Adam: I completely agree.
Kenny: Our department has its own computed tomography [CT] and magnetic resonance imaging [MRI] scanners. Some even have positron emission tomography [PET]-CTs. But we don’t report, we don’t provide diagnostic advice. That’s the key difference between DR and how we use imaging in radiation oncology.
O’Sullivan: Interesting. The transition is towards a more clinical specialty, but will DR knowledge change with that transition?
Adam: In the UK, training is three plus three, so six years. Some may see that as unattractive, but in my view, it’s necessary.
O’Sullivan: Do you see a pathway where IR residents drop DR certification altogether? If not, why not? John and Bulent—this is to you.

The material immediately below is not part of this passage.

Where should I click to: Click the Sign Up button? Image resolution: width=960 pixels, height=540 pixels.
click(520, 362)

Arslan: In the USA, everything is controlled by hospitals. That’s how turf wars started. Surgeons could observe a few cases, take a short course, then apply for credentialing. Hospitals often don’t check competency properly. Complications get reviewed, but not always by an interventional radiologist. The chair of surgery signs off their financial position and prospects procedures (FPPP) documentation and problems cannot then be unmasked. That’s the unfortunate reality. Having said that, interventional radiologists can easily do image readings without a formal DR certification. Cardiologists are already doing that in the USA.

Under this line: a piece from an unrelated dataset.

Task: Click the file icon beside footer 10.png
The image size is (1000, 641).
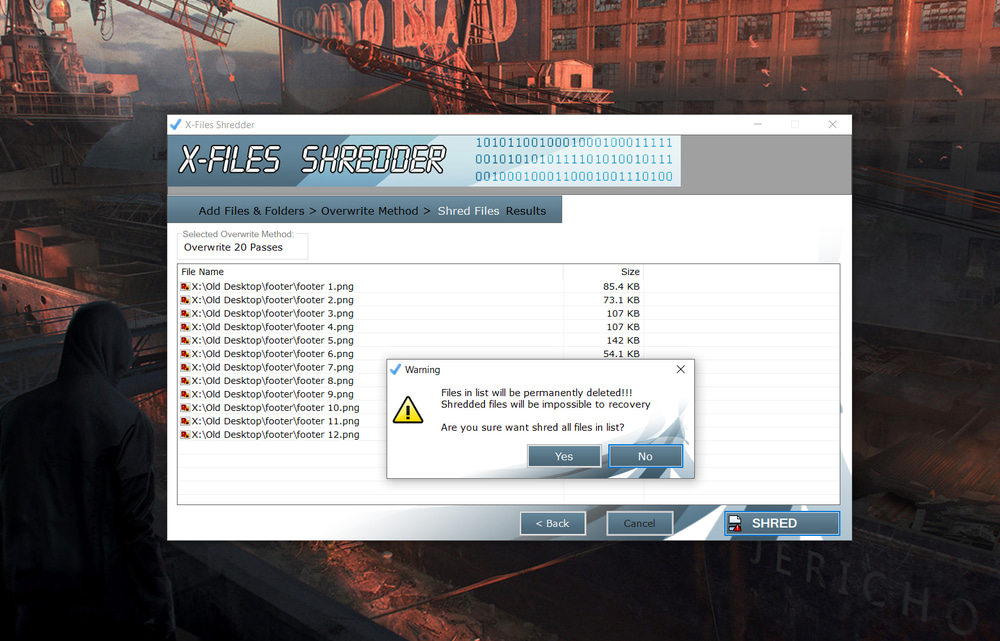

O’Sullivan: Yes, I’ve seen low-level IR services block access for specialists wanting to provide higher-level care. John, what’s your take?

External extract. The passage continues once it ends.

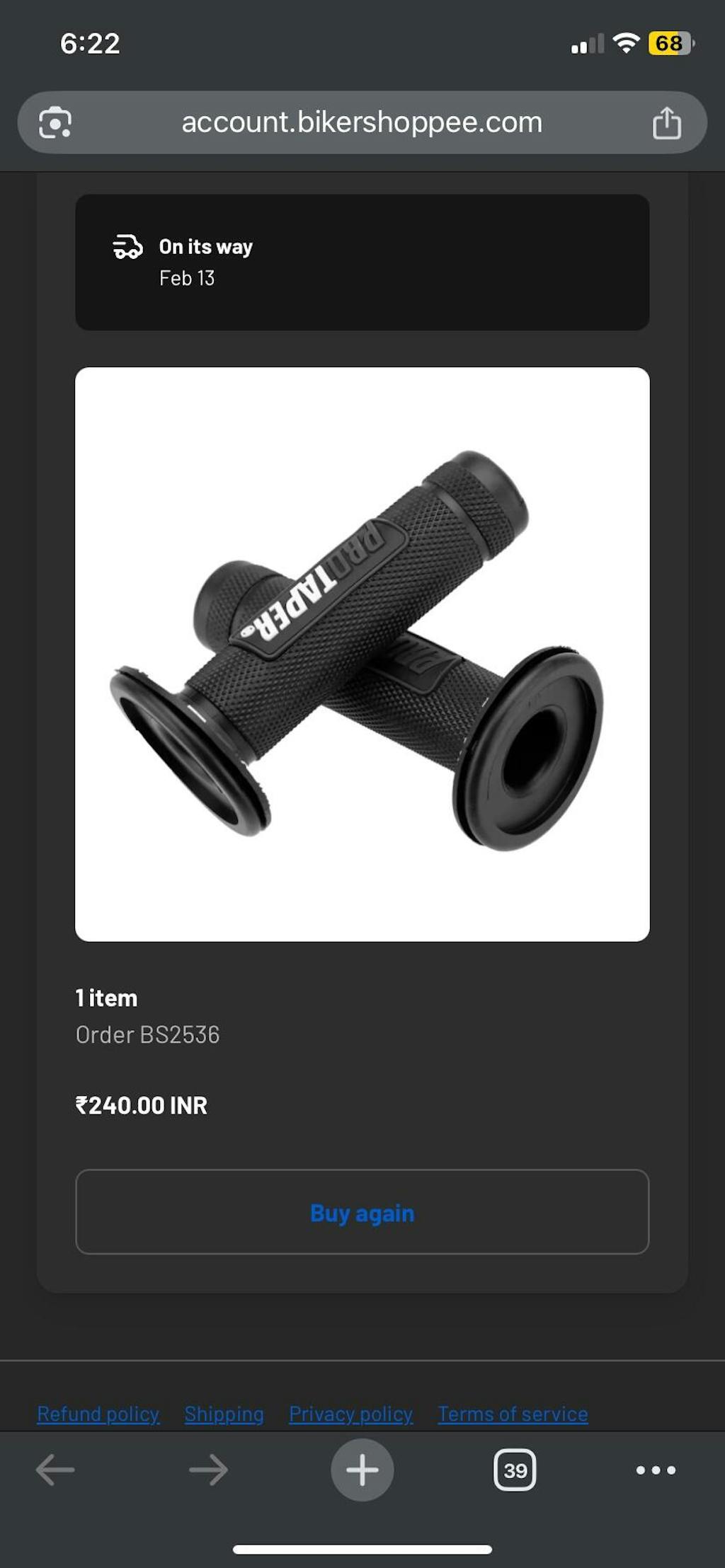
Task: Open the Privacy policy link
Action: [350, 1413]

Kaufman: Things are changing. Many DR practices now want independent interventional radiologists to take over that part of the practice. But all politics are local. In rural areas, 100% IR isn’t feasible, and we know a large percentage of IRs choose to practice some DR, so combined training and certification remain important.
Looking forward, we must maintain DR competency as part of our training. Almost everything we do is based on sophisticated image interpretation. If we lose that, we lose one of the most important skills that we bring to our patients. So, DR competency as part of training is non-negotiable.
Adam: I agree. Separation of DR and IR could have been effected decades ago, but not now. The real question is: how do we increase the clinical element of IR?
For me, the best route is through interventional oncology [IO]. It provides a referral base, and it’s too risky not to follow-up your own patients. That’s the difference between vascular and cancer.
Arslan: I agree with the importance of IO, but in the USA we follow all of our patients. Every patient, whether for vascular disease, embolization, transjugular intrahepatic portosystemic shunt [TIPS], biopsy, or other procedures, comes through our clinic. I believe, we need to build clinicians across everything we do, not just oncology.
O’Sullivan: Good point. Another question: how do we deal with resistance from the Royal College of Radiologists [RCR] in the UK? Andy?
Adam: Creating a subspecialty was the first step. Now, we need to pressure the RCR to form a faculty of IR. Radiation oncology and DR have one, why not IR? The college claims it would cost a million pounds, but I don’t buy that. The British Society of Interventional Radiology [BSIR] should push hard for this.
O’Sullivan: Next—IR involvement in multidisciplinary tumour boards. Do you attend as clinicians or diagnosticians?
Kenny: As clinicians. Bottom line.
O’Sullivan: Absolutely. Otherwise, you risk being dragged into diagnostic work just to get IR cases.
Kaufman: Agree. Tunnel vision is a danger if you’re both the treating IR and the diagnostic interpreter. Having separate, objective input is critical.
Arslan: I agree. When I was at Moffitt Cancer Center [Tampa, USA], I refused to run the tumour board as a DR. Instead, we ran it as IR clinicians. At Rush [Chicago, USA], we run the liver tumour board, and our residents present every case. We also join other tumour boards (gastrointestinal, spine, sarcoma) as IR clinicians alongside a DR who does image interpretation, which we sometimes have to correct, I might add.
O’Sullivan: Final question: should IR residents rotate through internal medicine wards, surgery, and intensive care unit to increase clinical skills?
O’Sullivan (answering his own question): Unequivocally yes—it has to happen.